Sumber daya alam kini menjadi alat tawar dalam diplomasi
Trump mengungkap realitas dunia yang sebenarnya:
“Why should we keep giving money when you have what we need? How about a minerals deal instead?”
Amerika tidak akan memberikan bantuan tanpa imbalan. Jika sebuah negara memiliki sumber daya yang dibutuhkan, maka bantuan hanya akan datang dengan syarat tertentu.
China sudah memahami ini lebih dulu. Mereka menguasai pasokan rare earth dunia, memonopoli bahan baku teknologi tinggi. Eropa mulai panik mencari alternatif. Indonesia mulai memainkan kartunya dengan berani: larangan ekspor nikel mentah tetap dipertahankan.
Tapi itu belum cukup. Jika hanya menjadi penyedia bahan baku, Indonesia tetap hanya akan menjadi sumber daya bagi negara lain, bukan pemain utama.

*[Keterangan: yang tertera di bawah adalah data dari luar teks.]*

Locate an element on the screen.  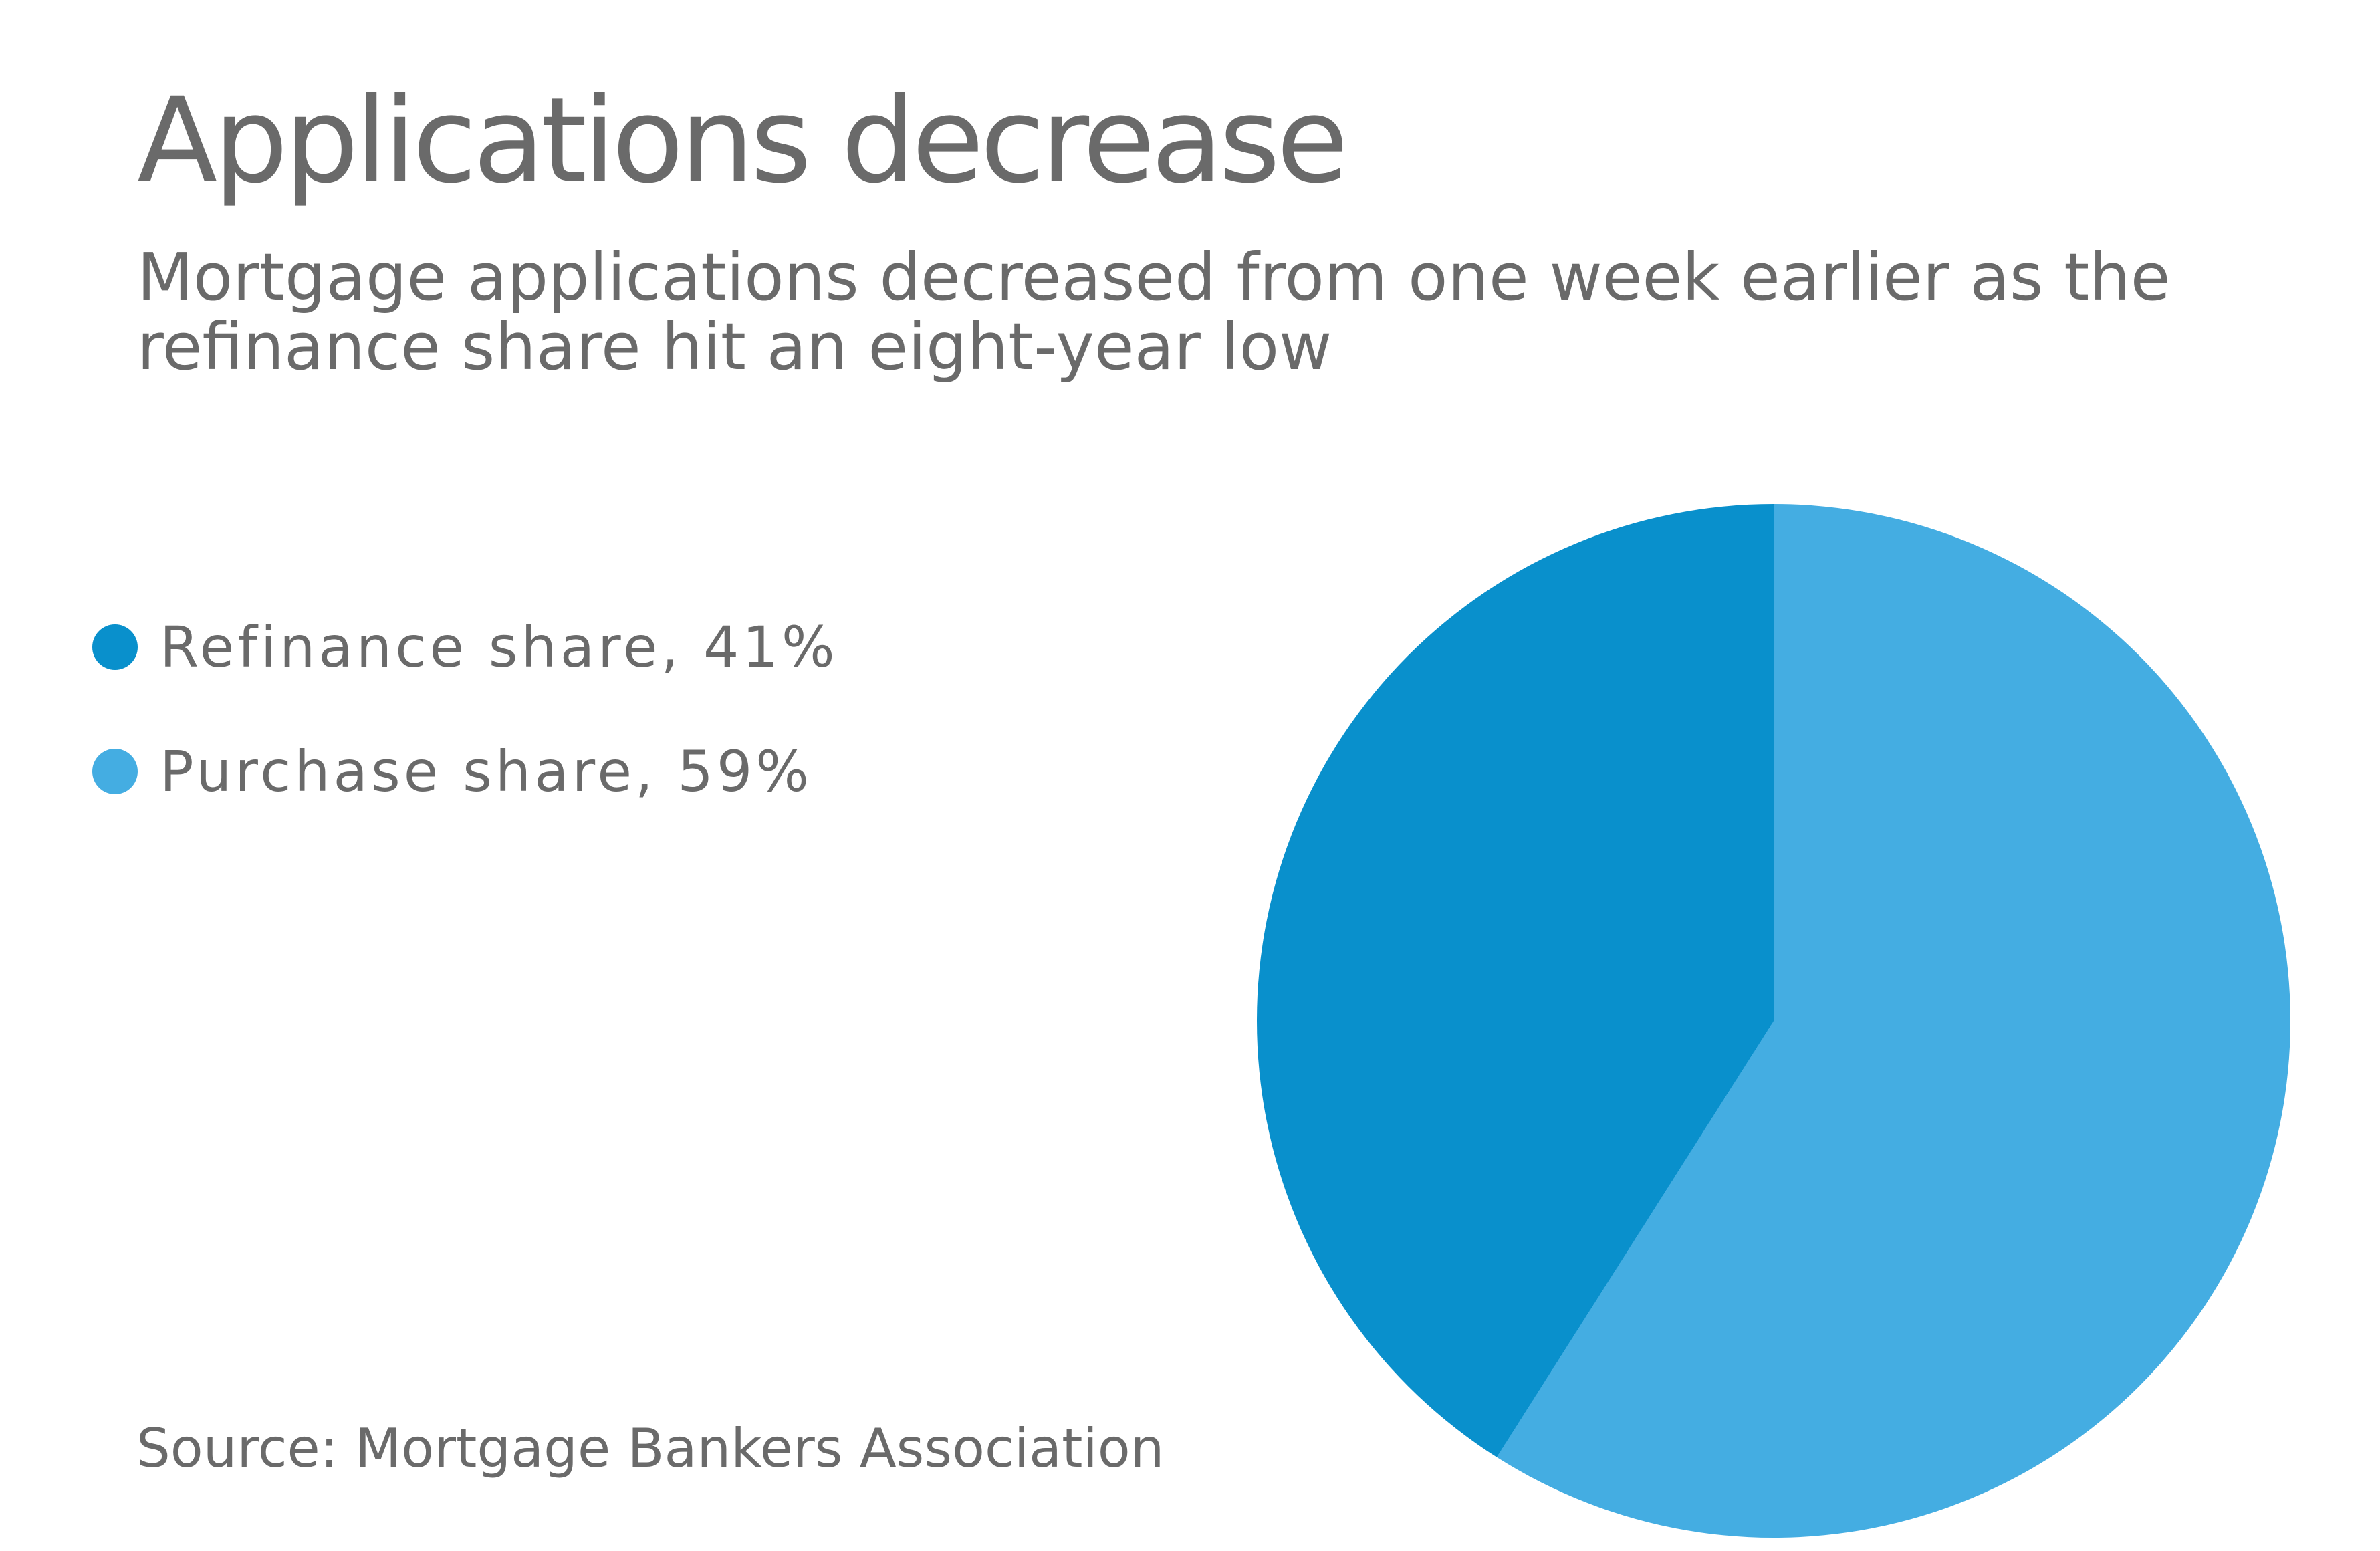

Satu-satunya cara untuk mengubah posisi ini adalah dengan membangun rantai pasok sendiri. Tidak hanya menambang litium, tetapi memproduksi baterai EV. Tidak hanya menyediakan nikel, tetapi menjadi pusat industri teknologi energi masa depan.
Aliansi militer sekarang berbasis keuntungan, bukan loyalitas
Trump tidak berbasa-basi ketika berbicara soal keamanan:
“Security isn’t free. What’s in it for us?”

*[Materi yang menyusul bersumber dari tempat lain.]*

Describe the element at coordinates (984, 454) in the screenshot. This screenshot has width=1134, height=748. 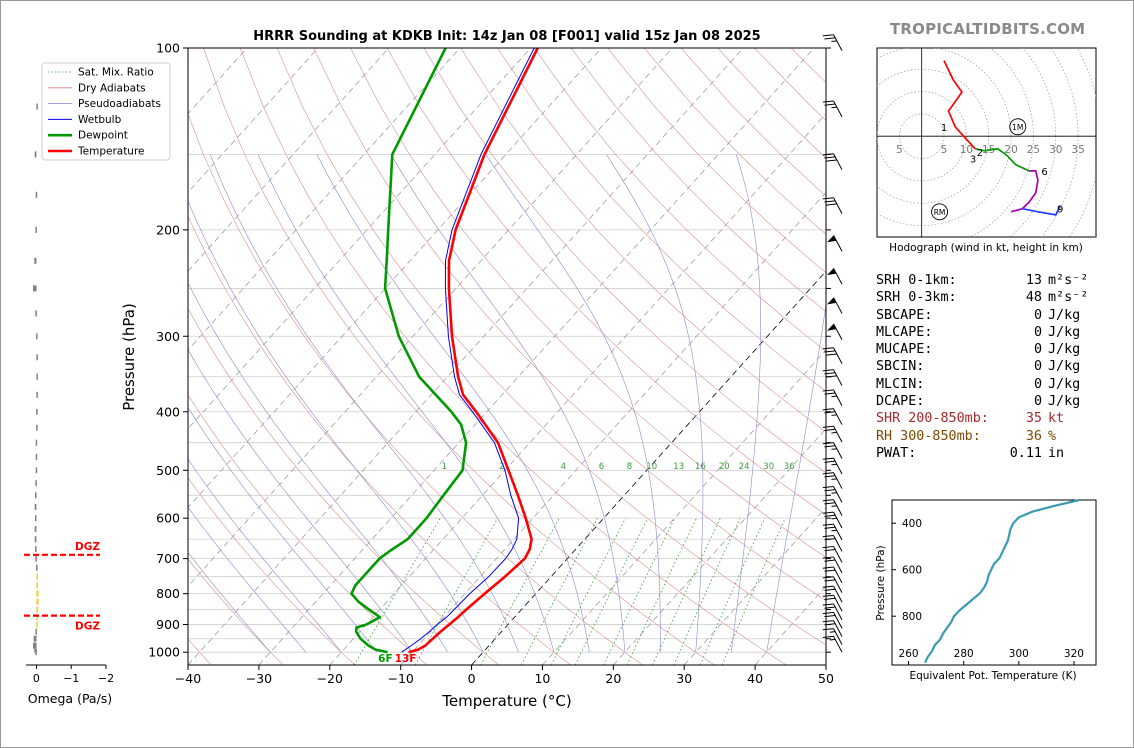
I see `index-row: PWAT: 0.11 in` at that location.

Amerika Serikat tidak lagi menawarkan perlindungan cuma-cuma. Jika sebuah negara ingin mendapatkan dukungan militer, maka harus ada sesuatu yang bisa diberikan sebagai imbalan.
Dunia sudah berubah. Semua menjadi transaksi. Semua menjadi hitungan untung-rugi.
Tidak ada ruang bagi negara yang lemah. Tidak ada tempat bagi mereka yang hanya mengikuti arus.
“Dar’ul mafasid muqaddamun ‘ala jalbil mashalih.”
Menolak bahaya lebih utama daripada mendatangkan manfaat.
Prinsip ushul fiqh ini tidak hanya berlaku dalam hukum Islam, tetapi juga dalam strategi geopolitik. Indonesia harus memiliki kekuatan sendiri untuk menolak ancaman, bukan hanya berharap pada perlindungan dari negara lain.
Indonesia tidak boleh menjadi objek dalam permainan geopolitik.